Items from a dataset:

+ + + + +

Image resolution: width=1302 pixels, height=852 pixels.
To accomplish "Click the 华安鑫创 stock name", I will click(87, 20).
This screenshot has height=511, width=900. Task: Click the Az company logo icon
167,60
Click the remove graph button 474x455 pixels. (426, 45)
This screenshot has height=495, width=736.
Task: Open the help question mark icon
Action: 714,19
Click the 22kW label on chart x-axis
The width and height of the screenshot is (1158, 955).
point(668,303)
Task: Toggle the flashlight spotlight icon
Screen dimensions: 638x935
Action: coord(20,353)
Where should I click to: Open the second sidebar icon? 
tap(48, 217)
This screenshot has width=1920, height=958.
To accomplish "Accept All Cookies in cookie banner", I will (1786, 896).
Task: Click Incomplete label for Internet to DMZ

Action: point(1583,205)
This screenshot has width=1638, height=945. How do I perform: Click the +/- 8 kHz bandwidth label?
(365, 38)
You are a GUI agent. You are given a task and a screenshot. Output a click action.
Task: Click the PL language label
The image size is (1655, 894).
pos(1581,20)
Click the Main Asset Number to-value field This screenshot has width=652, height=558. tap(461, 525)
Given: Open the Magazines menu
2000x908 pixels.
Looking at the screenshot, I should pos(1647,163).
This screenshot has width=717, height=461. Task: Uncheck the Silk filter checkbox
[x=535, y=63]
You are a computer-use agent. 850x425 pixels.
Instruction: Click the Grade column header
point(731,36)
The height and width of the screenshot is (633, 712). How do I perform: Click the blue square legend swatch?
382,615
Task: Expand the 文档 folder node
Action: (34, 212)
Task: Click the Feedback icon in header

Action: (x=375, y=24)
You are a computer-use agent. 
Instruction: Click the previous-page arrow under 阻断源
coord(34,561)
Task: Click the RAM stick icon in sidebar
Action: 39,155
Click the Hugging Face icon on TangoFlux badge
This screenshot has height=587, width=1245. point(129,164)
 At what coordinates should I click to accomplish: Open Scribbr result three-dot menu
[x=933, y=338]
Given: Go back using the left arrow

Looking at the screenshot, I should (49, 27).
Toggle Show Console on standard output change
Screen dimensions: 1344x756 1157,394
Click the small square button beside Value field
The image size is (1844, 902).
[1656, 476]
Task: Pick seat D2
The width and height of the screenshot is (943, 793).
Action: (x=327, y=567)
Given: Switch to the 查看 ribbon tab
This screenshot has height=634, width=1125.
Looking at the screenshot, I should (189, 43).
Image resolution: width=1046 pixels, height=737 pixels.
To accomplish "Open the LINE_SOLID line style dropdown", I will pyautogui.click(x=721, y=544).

+ + + + +

ASSIGNMENT:
Write the entries again, exactly as they stand.

FINISHED EXERCISE:
Image resolution: width=1302 pixels, height=852 pixels.
To accomplish "Click the 华安鑫创 stock name", I will click(87, 20).
This screenshot has height=511, width=900. Task: Click the Az company logo icon
167,60
Click the remove graph button 474x455 pixels. (426, 45)
This screenshot has height=495, width=736.
Task: Open the help question mark icon
Action: 714,19
Click the 22kW label on chart x-axis
The width and height of the screenshot is (1158, 955).
point(668,303)
Task: Toggle the flashlight spotlight icon
Screen dimensions: 638x935
Action: coord(20,353)
Where should I click to: Open the second sidebar icon? 
tap(48, 217)
This screenshot has width=1920, height=958.
To accomplish "Accept All Cookies in cookie banner", I will (1786, 896).
Task: Click Incomplete label for Internet to DMZ

Action: point(1583,205)
This screenshot has width=1638, height=945. How do I perform: Click the +/- 8 kHz bandwidth label?
(365, 38)
You are a GUI agent. You are given a task and a screenshot. Output a click action.
Task: Click the PL language label
The image size is (1655, 894).
pos(1581,20)
Click the Main Asset Number to-value field This screenshot has width=652, height=558. tap(461, 525)
Given: Open the Magazines menu
2000x908 pixels.
Looking at the screenshot, I should pos(1647,163).
This screenshot has width=717, height=461. Task: Uncheck the Silk filter checkbox
[x=535, y=63]
You are a computer-use agent. 850x425 pixels.
Instruction: Click the Grade column header
point(731,36)
The height and width of the screenshot is (633, 712). How do I perform: Click the blue square legend swatch?
382,615
Task: Expand the 文档 folder node
Action: (34, 212)
Task: Click the Feedback icon in header

Action: (x=375, y=24)
You are a computer-use agent. 
Instruction: Click the previous-page arrow under 阻断源
coord(34,561)
Task: Click the RAM stick icon in sidebar
Action: 39,155
Click the Hugging Face icon on TangoFlux badge
This screenshot has height=587, width=1245. point(129,164)
 At what coordinates should I click to accomplish: Open Scribbr result three-dot menu
[x=933, y=338]
Given: Go back using the left arrow

Looking at the screenshot, I should (49, 27).
Toggle Show Console on standard output change
Screen dimensions: 1344x756 1157,394
Click the small square button beside Value field
The image size is (1844, 902).
[1656, 476]
Task: Pick seat D2
The width and height of the screenshot is (943, 793).
Action: (x=327, y=567)
Given: Switch to the 查看 ribbon tab
This screenshot has height=634, width=1125.
Looking at the screenshot, I should (189, 43).
Image resolution: width=1046 pixels, height=737 pixels.
To accomplish "Open the LINE_SOLID line style dropdown", I will pyautogui.click(x=721, y=544).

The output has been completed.